- _Task item_:
Return a copy of every line in the records that includes the word "will".

(Stored records)
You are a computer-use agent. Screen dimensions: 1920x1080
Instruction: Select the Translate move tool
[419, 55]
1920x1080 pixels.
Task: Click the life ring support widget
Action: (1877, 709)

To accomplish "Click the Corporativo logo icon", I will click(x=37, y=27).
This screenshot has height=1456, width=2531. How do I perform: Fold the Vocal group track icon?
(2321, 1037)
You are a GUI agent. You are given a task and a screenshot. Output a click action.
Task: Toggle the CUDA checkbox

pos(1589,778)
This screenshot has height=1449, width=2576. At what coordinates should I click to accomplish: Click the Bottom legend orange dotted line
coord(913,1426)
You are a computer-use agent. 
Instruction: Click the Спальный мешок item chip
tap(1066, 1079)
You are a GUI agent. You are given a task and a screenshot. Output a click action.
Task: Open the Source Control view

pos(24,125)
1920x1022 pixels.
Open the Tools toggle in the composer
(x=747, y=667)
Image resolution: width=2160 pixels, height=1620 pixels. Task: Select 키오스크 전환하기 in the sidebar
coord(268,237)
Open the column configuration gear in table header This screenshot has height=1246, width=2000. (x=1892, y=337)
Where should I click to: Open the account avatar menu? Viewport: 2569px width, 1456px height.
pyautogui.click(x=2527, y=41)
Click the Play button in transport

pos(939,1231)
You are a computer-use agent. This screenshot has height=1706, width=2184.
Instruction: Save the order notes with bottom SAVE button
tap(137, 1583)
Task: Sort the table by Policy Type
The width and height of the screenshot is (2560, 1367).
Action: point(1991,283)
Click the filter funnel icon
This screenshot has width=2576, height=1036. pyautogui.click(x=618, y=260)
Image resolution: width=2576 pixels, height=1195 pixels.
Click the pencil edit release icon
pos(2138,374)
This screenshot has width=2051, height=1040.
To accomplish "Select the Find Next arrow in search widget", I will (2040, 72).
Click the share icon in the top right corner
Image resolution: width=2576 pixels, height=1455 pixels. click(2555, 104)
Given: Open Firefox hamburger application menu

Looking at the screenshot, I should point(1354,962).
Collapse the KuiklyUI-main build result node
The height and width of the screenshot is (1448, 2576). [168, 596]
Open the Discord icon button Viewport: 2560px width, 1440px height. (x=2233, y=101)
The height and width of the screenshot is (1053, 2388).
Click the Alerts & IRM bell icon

- _Reply to the task_:
To accomplish "Click the Corporativo logo icon", I will click(x=37, y=27).
To accomplish "Select the Find Next arrow in search widget", I will (2040, 72).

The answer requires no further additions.